◆ Work instructions ◆
Exactly as they appear, copy the lines from the one holding "Task: Click the arrow icon on the Code button" through the end of the records, leaving pictures out.

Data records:
BEGIN
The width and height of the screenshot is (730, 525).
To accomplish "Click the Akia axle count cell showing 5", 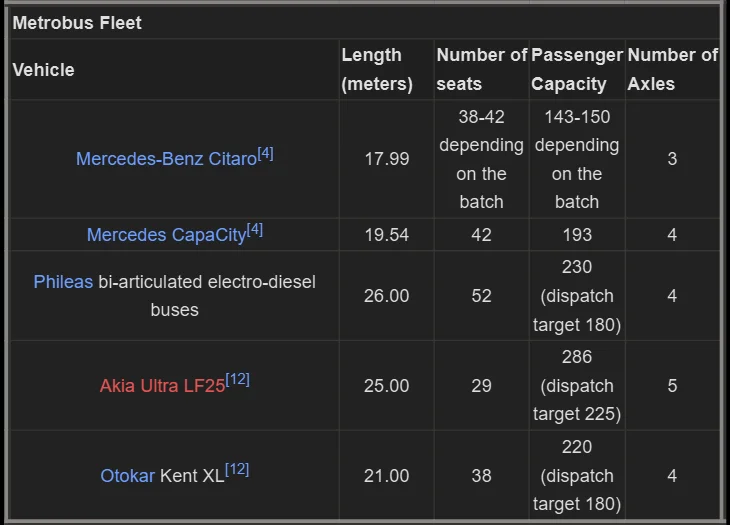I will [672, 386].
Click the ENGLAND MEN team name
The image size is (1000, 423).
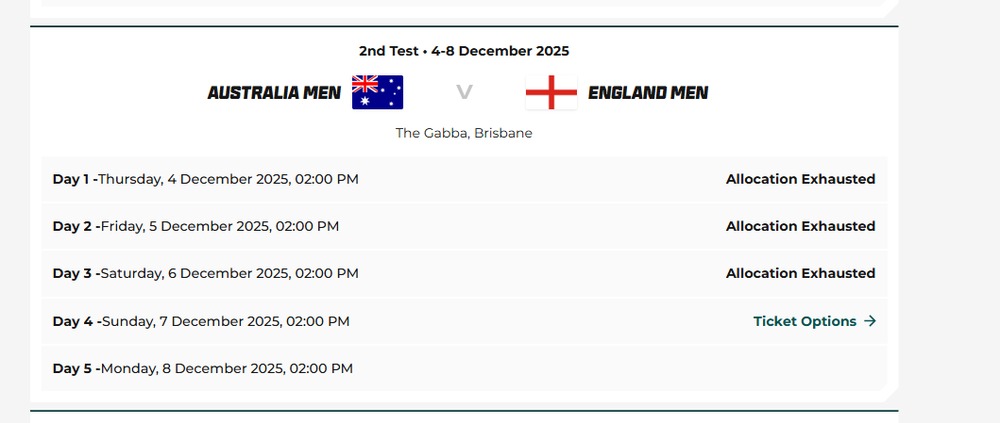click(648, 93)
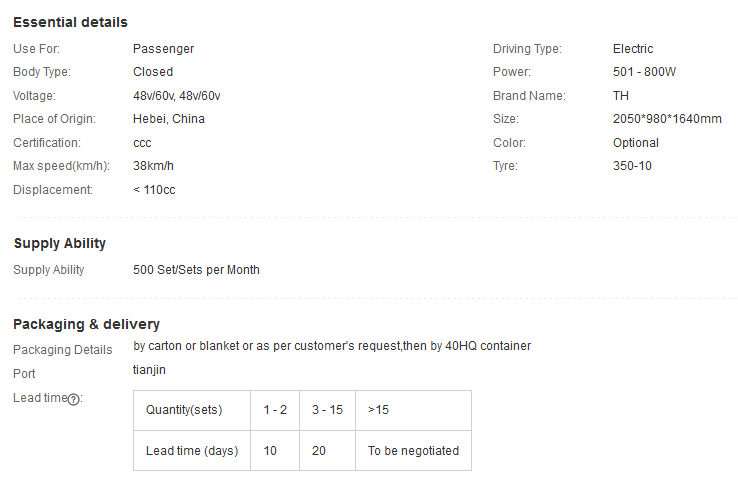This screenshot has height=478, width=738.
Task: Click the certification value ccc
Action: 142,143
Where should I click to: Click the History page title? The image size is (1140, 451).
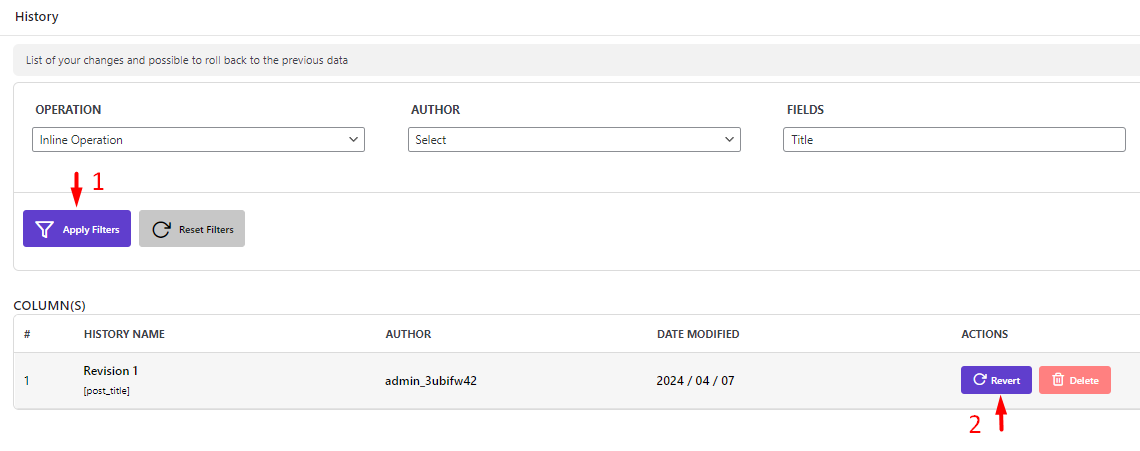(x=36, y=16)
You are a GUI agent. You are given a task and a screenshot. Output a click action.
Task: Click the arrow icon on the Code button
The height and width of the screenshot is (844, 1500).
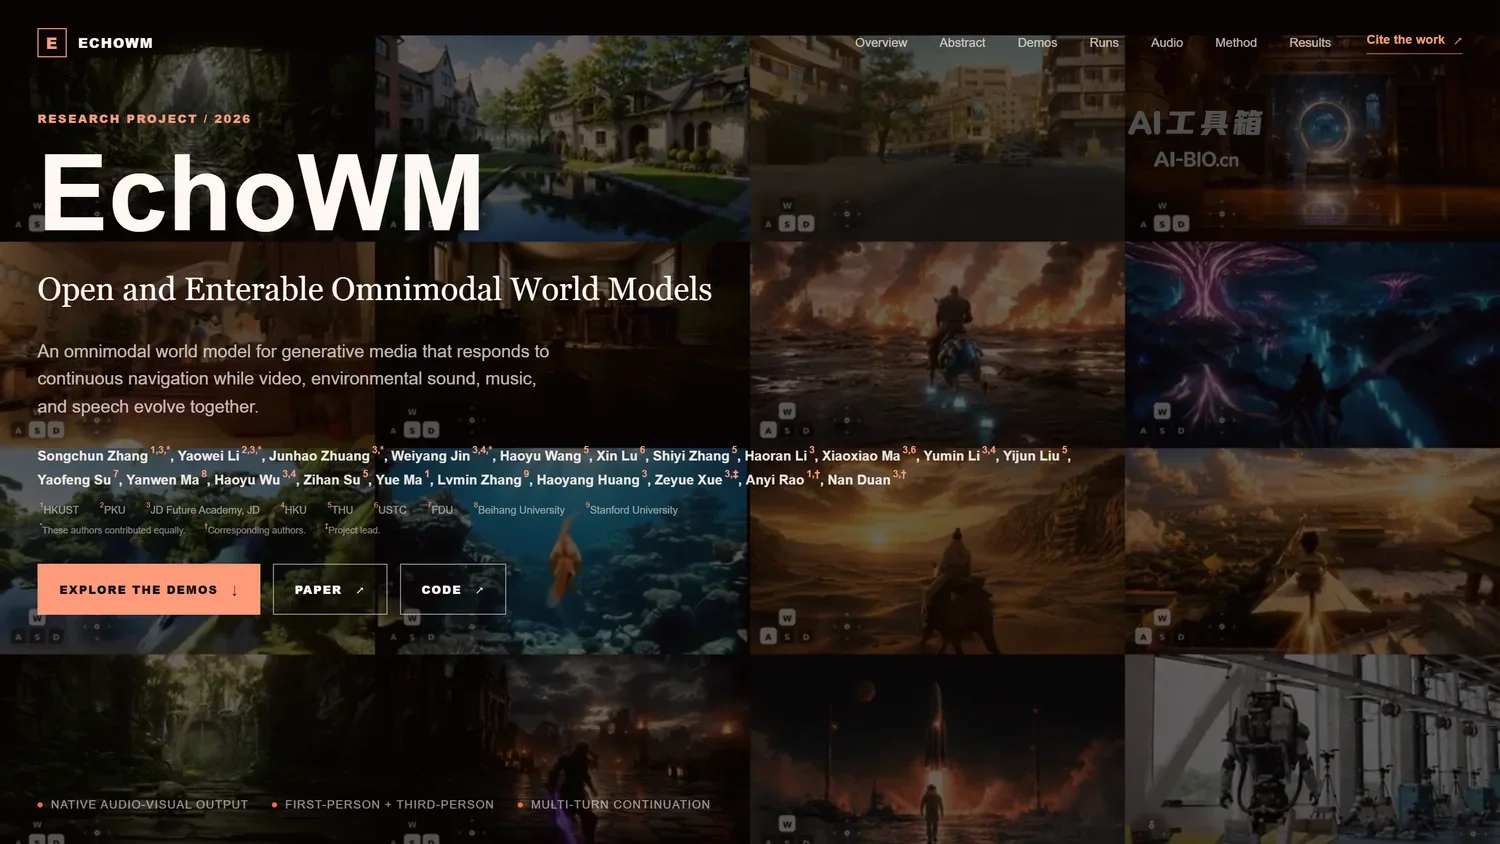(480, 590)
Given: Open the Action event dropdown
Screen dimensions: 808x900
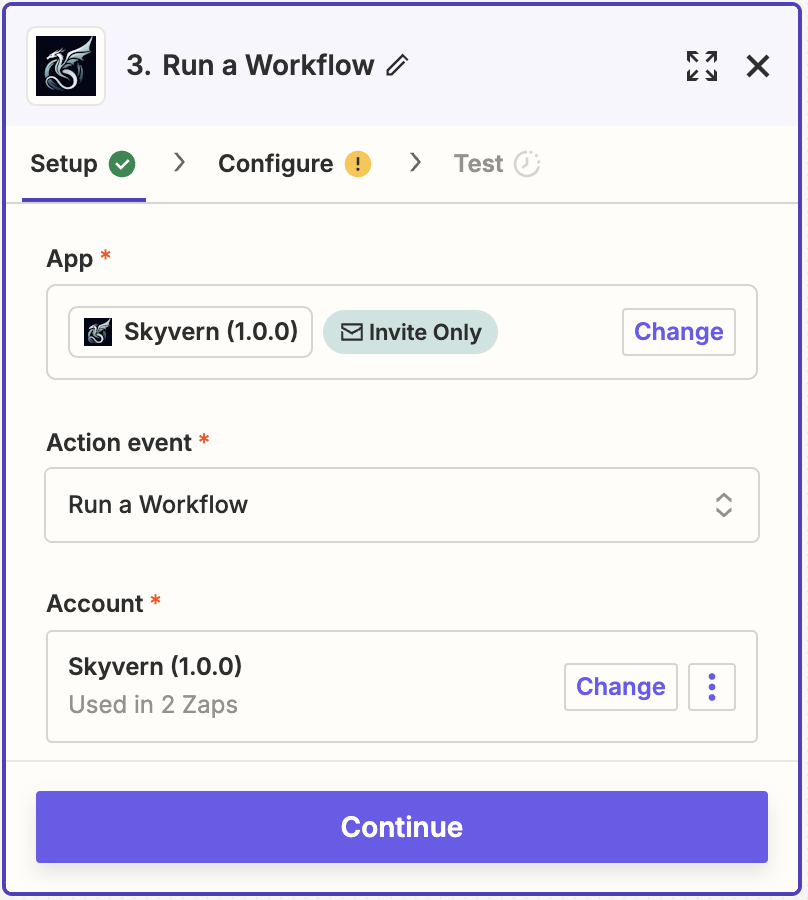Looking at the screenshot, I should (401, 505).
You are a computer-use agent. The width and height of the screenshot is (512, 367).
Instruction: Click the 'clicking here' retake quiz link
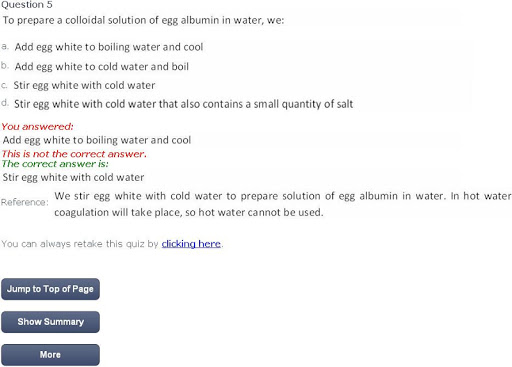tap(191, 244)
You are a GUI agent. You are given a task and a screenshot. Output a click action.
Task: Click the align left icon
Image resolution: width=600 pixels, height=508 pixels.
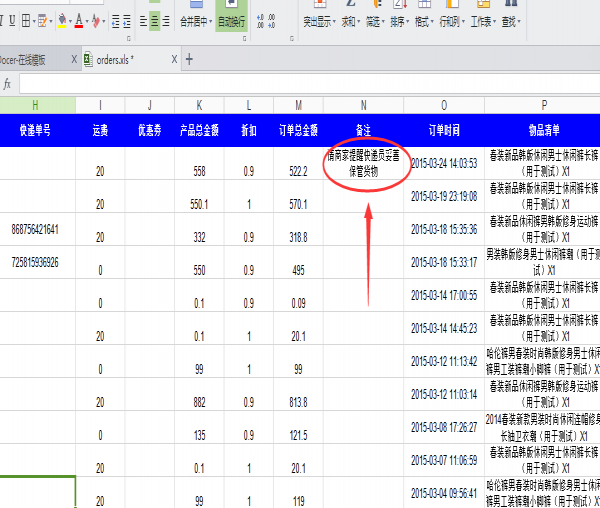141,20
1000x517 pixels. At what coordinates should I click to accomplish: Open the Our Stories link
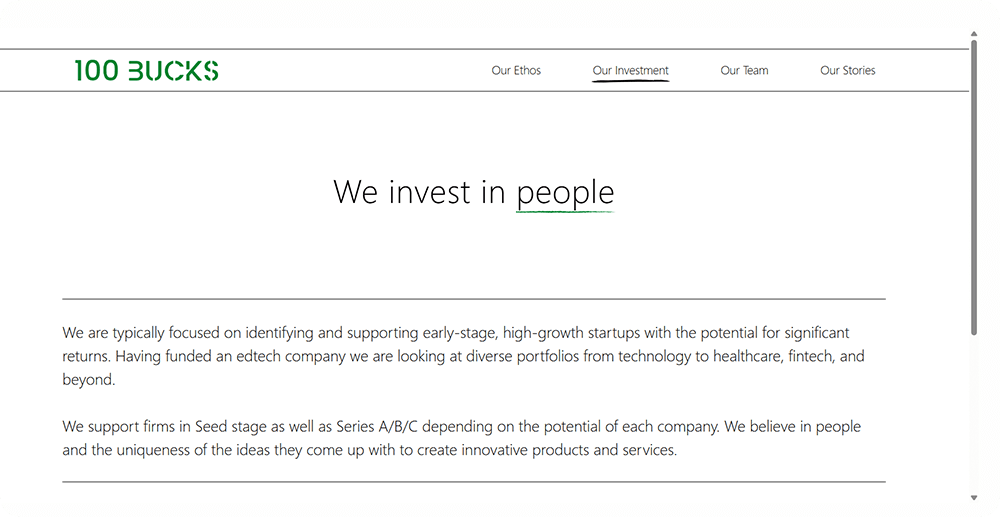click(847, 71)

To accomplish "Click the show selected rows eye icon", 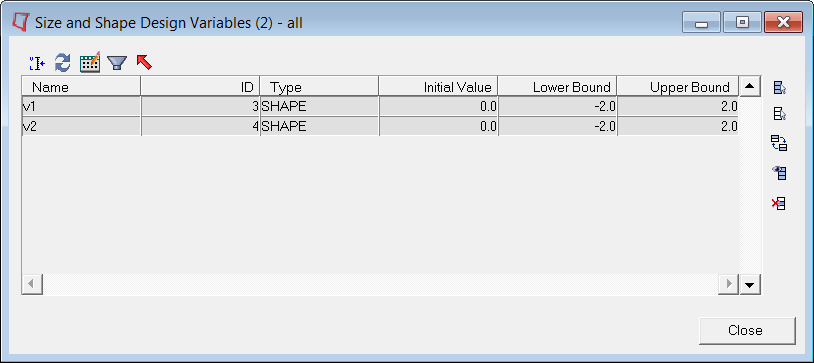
END
◆ Result ◆
Task: Click the arrow icon on the Code button
The height and width of the screenshot is (844, 1500).
(480, 590)
Given: Open the Action event dropdown
Screen dimensions: 808x900
Looking at the screenshot, I should (401, 505).
You are a computer-use agent. The width and height of the screenshot is (512, 367).
Instruction: Click the 'clicking here' retake quiz link
tap(191, 244)
You are a GUI agent. You are given a task and a screenshot. Output a click action.
Task: Click the align left icon
Image resolution: width=600 pixels, height=508 pixels.
141,20
1000x517 pixels. At what coordinates should I click to accomplish: Open the Our Stories link
click(847, 71)

To accomplish "Click the show selected rows eye icon", 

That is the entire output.